Clearly, this is not good news for the search also rans, particularly as it covers a period when all of them made major and costly improvements to their search engines. Ask.com for example, rolled out an impressive local search service in 2006 and also greatly improved its image searching, and yet its share declined nearly a half a point, to a fragile 3.48%, in the course of the year.

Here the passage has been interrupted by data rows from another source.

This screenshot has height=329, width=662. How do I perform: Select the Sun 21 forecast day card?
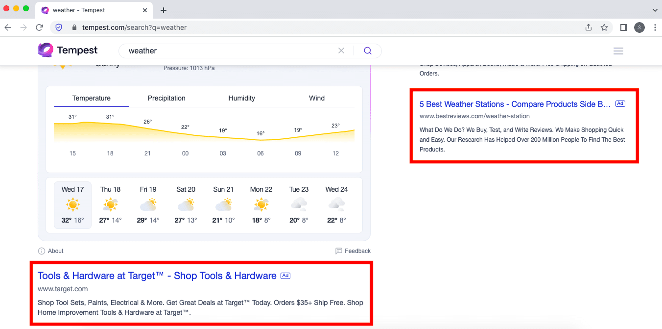click(x=223, y=204)
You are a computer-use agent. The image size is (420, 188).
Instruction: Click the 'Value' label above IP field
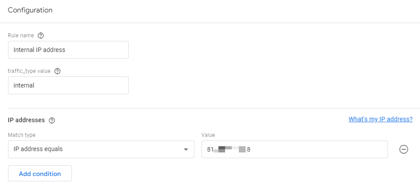(x=208, y=135)
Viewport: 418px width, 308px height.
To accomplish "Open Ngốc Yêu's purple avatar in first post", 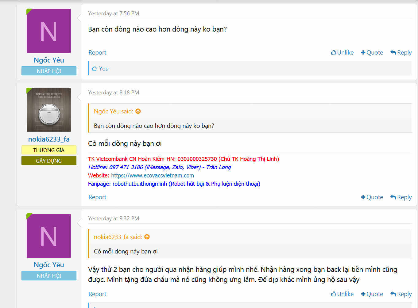I will [x=49, y=31].
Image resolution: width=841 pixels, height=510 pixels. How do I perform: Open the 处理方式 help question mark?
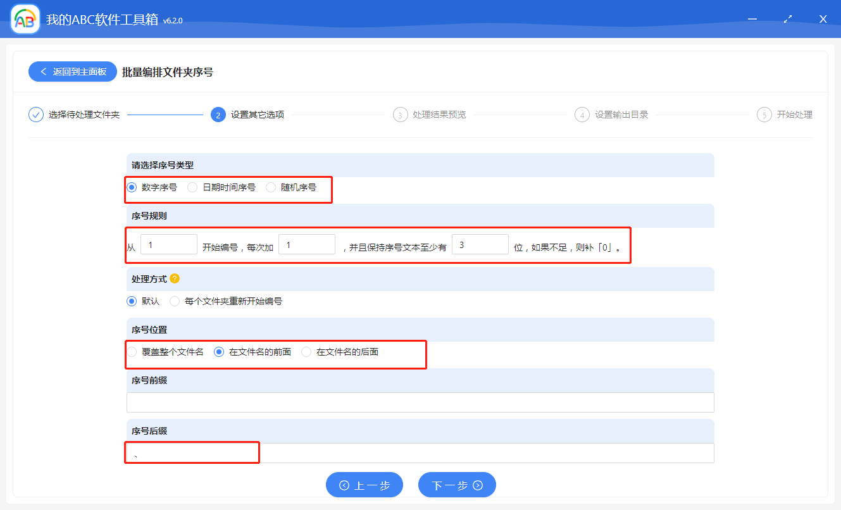(175, 277)
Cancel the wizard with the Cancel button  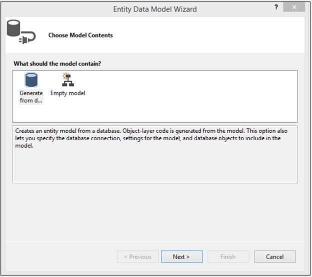click(x=275, y=257)
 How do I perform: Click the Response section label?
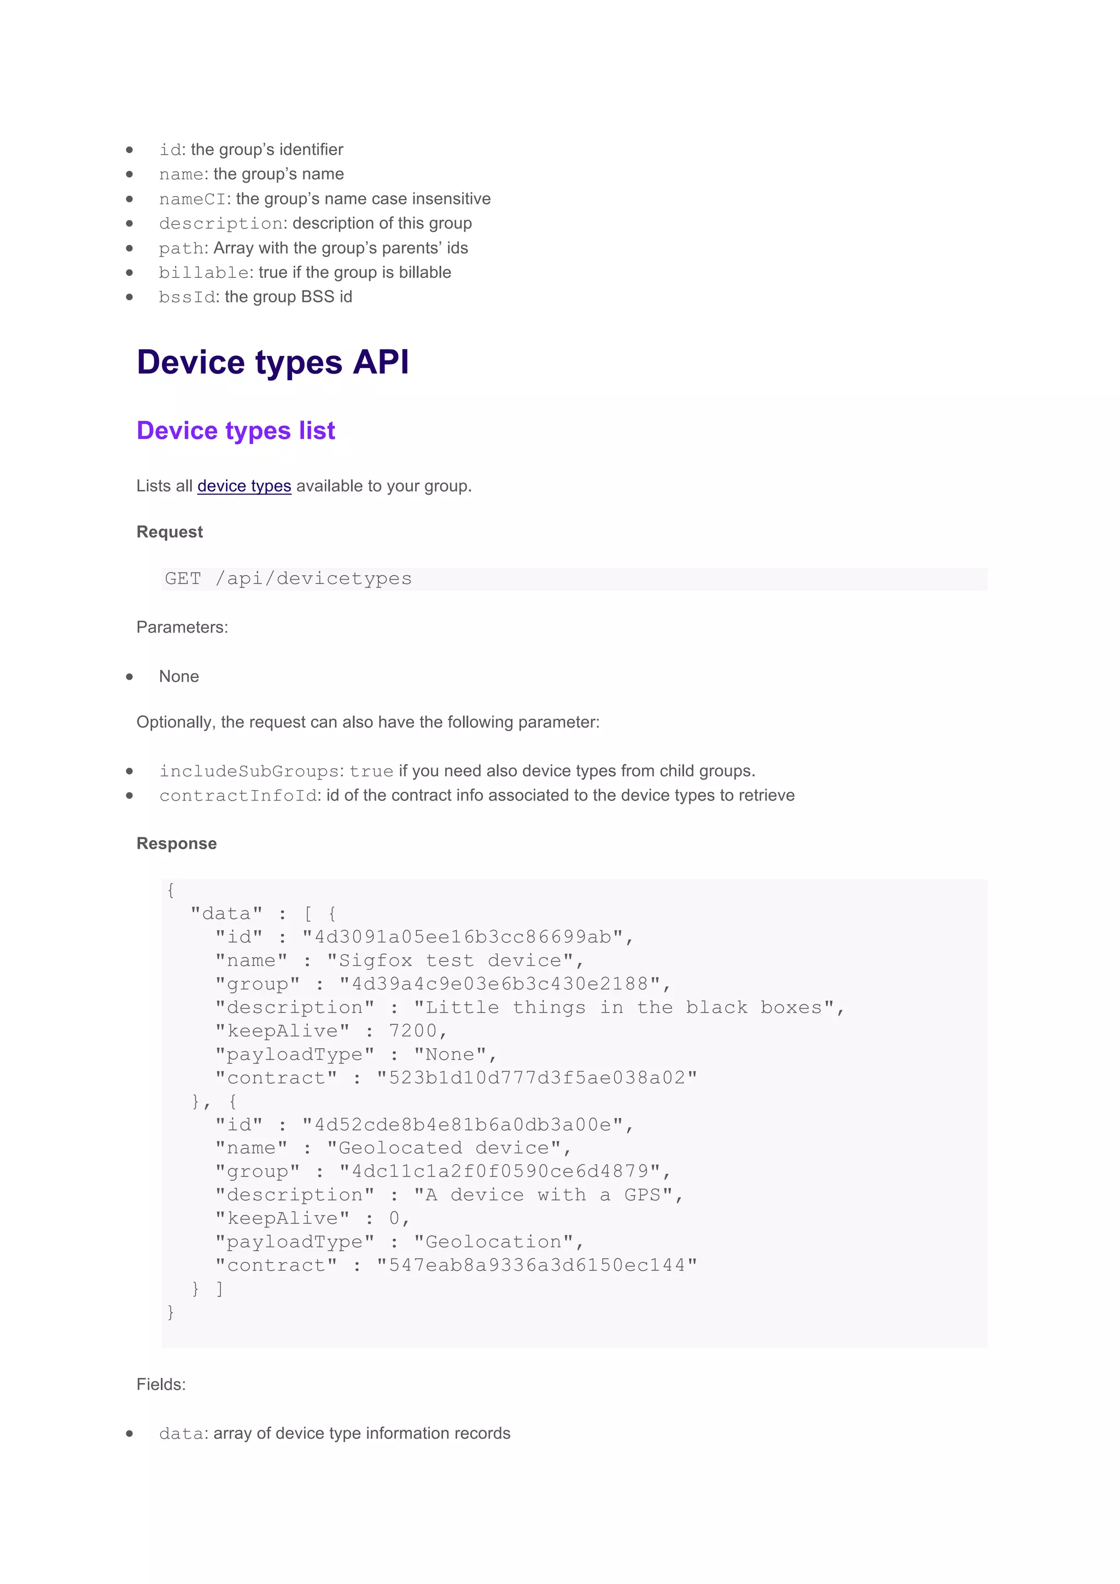pyautogui.click(x=176, y=843)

Conventional wisdom has long held that Google is vulnerable to vertical attacks, i.e. search engines that carve out category niches. The new Hitwise data suggests, however, that Google is actually gaining influence in valuable verticals. Search engines overall grew in influence over the year, accounting for more of the total traffic sent to sites in the categories of travel, health, shopping, business, and entertainment, among others. However, in all of those categories, the growth of Google’s share of this “upstream traffic” flow outpaced that of its rivals. In shopping, for example, Google’s share grew 14% while, taken together, all search engines increased their share in that arena by only 6%.

Of course, web market share numbers are notoriously fallible, and these will require further vetting. Meantime, those desperate for any sign of Google weakness, may take some consolation in this recent PC Magazine critique of Gmail. Delighted GOOG investors wishing to further fuel their warm and fuzzy feelings, on the other hand, should proceed directly to Alex Iskold’s two-by-two matrix-laden proof that Google is, in fact, the “ultimate money making machine.”